Vince Russo waded in on this speech, too, saying Sasha was disresepcting a lot of talent that came up in the days of bra and panties matches, a lot of ‘fine athletes’ who wer proud to show off their hard work. No, Vince, Sasha’s throwing shade at your sexist idea to sell ratings using the bodies of women, which is something you seem pretty proud of. A woman being unashamed of showing off her body isn’t a problem, it’s when she’s being told to do it for the company or she’ll lose her job. Personally, I’d like to see Vince Russo on fire in a ditch somewhere – I wouldn’t waste my piss – but the worrying thing is how many people actually agree with him when he says things like this.
Russo also wanted to talk about how Sasha’s a hypocrite to take part in WWE’s bikini calender after decrying bra and panties matches, failing to see how that’s just another example of the male gaze and sexism in the industry – there’s no male version of this. I don’t get to look at Roman Reigns pouring water over himself on a beach, or Tyler Breeze bending over in trunks. Not because there isn’t a market for it, or it wouldn’t make money, but because the company believes it’s against the image they try to project, where the men are untouchable, and the women are commodities.

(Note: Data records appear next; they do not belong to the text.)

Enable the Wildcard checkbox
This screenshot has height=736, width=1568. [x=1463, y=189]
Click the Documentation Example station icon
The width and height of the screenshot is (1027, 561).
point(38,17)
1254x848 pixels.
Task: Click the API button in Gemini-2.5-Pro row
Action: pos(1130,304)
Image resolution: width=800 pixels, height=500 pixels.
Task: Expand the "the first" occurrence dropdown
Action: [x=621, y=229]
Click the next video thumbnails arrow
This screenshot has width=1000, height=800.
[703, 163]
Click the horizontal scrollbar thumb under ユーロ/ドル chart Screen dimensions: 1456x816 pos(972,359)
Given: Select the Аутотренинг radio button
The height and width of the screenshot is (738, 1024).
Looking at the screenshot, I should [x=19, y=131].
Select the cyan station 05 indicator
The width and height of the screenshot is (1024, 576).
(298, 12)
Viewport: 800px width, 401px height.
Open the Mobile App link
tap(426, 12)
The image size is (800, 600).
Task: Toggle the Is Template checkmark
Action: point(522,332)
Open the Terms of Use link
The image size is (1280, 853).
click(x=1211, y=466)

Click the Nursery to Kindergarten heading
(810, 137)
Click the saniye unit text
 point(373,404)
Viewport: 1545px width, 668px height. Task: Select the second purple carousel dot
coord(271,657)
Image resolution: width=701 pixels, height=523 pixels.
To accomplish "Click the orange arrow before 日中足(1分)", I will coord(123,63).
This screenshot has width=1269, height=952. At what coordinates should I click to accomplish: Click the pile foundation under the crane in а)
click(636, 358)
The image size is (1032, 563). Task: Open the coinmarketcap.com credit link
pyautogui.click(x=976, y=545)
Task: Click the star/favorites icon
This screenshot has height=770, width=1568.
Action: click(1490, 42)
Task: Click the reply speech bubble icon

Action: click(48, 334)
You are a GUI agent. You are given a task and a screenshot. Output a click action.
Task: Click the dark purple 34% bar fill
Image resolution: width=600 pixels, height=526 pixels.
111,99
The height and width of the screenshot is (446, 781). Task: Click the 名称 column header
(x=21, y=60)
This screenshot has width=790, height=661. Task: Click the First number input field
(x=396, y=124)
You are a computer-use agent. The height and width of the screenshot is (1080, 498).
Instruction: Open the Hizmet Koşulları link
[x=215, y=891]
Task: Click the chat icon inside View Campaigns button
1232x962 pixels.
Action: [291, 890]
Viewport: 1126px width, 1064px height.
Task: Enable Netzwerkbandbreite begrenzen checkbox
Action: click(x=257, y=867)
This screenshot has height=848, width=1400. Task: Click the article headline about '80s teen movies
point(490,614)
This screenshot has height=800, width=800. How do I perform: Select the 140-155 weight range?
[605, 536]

WWE doesn’t consider women as a large part of their audience, which is also why there’s fewer articles of women’s clothing, no women-specific clothing (skirts, dresses), and why women get a shorter amount of the show than their numbers should suggest. It’s not all about the male gaze being problematic, or that finding wrestlers attractive is a bad thing, but it’s hard to have a reasonable conversation about this when men who tell me they want to see more from the women, and who talk excitedly about Sasha Banks’ skills in-ring, still think one women’s roster should be ‘eye candy’.
I know this has covered a lot of topics, and has probably ceased to be interesting, but the main point is… women wrestlers deserve better than to be treated as if every small step forward is a huge leap, and as if those small steps mean that everything’s fine and equal now. It’s not, and until it is, we’re going to keep ripping the company apart for not doing something that – honestly – would be an incredibly easy change to make. Sexism in wrestling is a huge issue, and if WWE want to call themseves the industry leaders, or act like they’re the only company worth wrestling for, then they need to back that up – because at the moment, they’re not showing women that they’re either of those things.